Just curious is this is possible... If I have a stepper motor driving a single carriage along a single axis, Is it possible to move the carriage by hand and have the program record my movements and play them back to me? Just need to know if this is possible for a project I'd like to start. If so is there a term for this I could start studying up on?
davis422:
Just curious is this is possible... If I have a stepper motor driving a single carriage along a single axis, Is it possible to move the carriage by hand and have the program record my movements and play them back to me? Just need to know if this is possible for a project I'd like to start. If so is there a term for this I could start studying up on?
Thanks!
You realize the motor will have to be powered up in order to generate any signal. And it is powered up through your motor controller, which is also powered. So no, it only works one way.
In the real world, manual movement of such a device is done with a "jog" switch to tell the program to move the stepper. Then the program can count the step movement and always know the step count for that motor.
You could revise your code to allow movement of the motor under serial commands. Record the totals of those commands as what you want the software to do.
I was reading about rotary encoders and using the stepper motors as an encoder to record movement. Am I on the right track?

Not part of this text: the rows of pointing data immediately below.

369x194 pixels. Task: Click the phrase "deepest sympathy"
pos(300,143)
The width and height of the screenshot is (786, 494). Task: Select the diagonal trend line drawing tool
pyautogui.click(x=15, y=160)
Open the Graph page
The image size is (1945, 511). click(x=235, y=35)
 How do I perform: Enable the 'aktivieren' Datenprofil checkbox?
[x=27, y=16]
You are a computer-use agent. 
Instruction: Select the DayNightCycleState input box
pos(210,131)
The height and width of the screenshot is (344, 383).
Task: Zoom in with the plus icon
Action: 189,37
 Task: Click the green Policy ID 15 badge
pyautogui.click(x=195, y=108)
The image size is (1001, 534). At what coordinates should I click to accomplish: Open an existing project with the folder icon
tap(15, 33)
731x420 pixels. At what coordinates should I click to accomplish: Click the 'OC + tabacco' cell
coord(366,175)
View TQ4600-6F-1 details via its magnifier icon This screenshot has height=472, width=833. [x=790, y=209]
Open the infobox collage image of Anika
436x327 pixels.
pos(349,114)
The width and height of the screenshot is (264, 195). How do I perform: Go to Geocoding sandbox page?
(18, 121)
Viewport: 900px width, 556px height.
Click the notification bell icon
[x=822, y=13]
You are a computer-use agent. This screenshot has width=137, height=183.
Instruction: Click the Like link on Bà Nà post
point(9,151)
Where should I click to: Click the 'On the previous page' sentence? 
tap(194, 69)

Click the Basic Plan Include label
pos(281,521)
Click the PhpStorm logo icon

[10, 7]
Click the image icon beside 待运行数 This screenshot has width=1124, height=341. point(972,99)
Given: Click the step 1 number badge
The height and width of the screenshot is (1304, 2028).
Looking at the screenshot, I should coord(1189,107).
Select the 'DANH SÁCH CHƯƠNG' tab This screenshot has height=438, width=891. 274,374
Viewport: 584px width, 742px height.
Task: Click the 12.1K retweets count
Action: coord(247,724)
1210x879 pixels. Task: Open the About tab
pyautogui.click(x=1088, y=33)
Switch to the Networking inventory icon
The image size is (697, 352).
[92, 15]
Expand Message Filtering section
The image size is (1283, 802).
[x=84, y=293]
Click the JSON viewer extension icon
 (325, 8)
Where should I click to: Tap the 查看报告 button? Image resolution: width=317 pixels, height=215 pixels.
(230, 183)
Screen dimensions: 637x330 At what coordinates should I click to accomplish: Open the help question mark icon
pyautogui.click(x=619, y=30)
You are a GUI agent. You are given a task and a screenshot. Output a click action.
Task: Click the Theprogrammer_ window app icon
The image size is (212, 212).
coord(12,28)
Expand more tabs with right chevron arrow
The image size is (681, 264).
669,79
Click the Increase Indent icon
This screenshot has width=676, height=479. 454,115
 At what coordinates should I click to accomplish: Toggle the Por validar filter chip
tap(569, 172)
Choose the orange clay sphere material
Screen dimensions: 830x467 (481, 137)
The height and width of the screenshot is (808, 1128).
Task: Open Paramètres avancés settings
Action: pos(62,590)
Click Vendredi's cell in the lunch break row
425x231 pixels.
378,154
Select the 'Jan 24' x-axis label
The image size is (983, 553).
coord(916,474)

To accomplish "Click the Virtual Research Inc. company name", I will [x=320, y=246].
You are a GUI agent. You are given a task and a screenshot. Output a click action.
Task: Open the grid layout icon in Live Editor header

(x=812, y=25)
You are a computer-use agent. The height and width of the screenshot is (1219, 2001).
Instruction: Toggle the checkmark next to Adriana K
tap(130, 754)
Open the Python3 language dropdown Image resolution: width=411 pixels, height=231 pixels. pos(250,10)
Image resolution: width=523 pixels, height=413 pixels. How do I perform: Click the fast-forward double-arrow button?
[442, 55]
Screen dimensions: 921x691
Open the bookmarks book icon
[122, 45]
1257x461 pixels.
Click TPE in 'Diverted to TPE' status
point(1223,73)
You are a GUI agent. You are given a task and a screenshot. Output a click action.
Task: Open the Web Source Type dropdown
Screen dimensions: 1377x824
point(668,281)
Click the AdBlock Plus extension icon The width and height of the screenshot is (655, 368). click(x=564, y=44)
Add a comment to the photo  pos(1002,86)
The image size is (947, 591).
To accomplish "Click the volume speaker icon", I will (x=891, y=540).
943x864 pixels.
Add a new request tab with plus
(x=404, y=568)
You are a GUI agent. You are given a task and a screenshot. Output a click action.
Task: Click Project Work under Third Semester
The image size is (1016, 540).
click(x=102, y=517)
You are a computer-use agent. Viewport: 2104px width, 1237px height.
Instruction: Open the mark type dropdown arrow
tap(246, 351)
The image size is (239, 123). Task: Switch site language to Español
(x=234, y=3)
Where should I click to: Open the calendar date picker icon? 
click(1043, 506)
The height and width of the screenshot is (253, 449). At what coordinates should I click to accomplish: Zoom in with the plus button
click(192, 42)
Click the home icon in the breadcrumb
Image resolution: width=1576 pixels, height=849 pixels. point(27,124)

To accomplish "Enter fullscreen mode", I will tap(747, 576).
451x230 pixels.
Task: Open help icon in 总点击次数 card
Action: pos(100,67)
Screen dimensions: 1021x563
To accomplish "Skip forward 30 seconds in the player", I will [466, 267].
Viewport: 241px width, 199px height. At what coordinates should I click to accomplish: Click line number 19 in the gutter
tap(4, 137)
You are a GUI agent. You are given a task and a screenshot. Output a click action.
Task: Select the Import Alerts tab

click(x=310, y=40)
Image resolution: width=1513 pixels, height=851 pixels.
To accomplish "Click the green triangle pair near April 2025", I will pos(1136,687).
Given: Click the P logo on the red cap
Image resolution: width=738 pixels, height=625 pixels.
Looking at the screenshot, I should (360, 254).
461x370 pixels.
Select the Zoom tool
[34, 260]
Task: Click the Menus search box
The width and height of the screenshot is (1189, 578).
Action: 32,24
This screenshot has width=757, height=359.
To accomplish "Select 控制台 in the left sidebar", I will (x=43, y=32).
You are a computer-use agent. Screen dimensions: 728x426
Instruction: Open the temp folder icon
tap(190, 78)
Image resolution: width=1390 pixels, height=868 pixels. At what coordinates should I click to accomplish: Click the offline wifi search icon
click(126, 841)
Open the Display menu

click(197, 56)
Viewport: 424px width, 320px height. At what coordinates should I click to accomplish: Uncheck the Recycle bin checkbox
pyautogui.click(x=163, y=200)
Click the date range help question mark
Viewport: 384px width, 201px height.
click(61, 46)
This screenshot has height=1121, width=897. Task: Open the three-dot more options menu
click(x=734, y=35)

I have a hard time believing it's not possible.
It might be way easier to use an independent optical encoder on the shaft.
If you need to monitor which direction then a quadrature encoder would be required.
@davis422,
A Nema 17 or similar stepper motor with permanent magnets can be used as a generator.
I know by observing a 3D printer, no power on, when turning one stepper quickly by hand.
It gives enough power to lit a led on on the controller board (and even activate a small fan).
Most Nema 17 has a resolution of 200 steps/revolution or 1.8 degrees per step.
How to decode the pulses is another matter.
If it is driving a carriage, you might need to switch between the driver circuit and a detector circuit.
And be sure that the detector circuit can handle the voltage.
There are or were videos on youtube of people driving stepper motors with small windmills or by hand.
They tend to be made by people who measure voltage with no load and speculate about 12V with no idea how small the current likely is.
I can do the same thing with a red led, it makes current flow when light falls on it. And if I wait long enough it can build to almost 2V according to Arduino analog read.
However if I read that even once per second the voltage will drop significantly. AnalogRead eats about 1 micro-Amp per read, the current from the led is next to nothing.
You'll get more from the stepper but don't use long wires and I don't know if you ever could wire it to be both sensor and motor.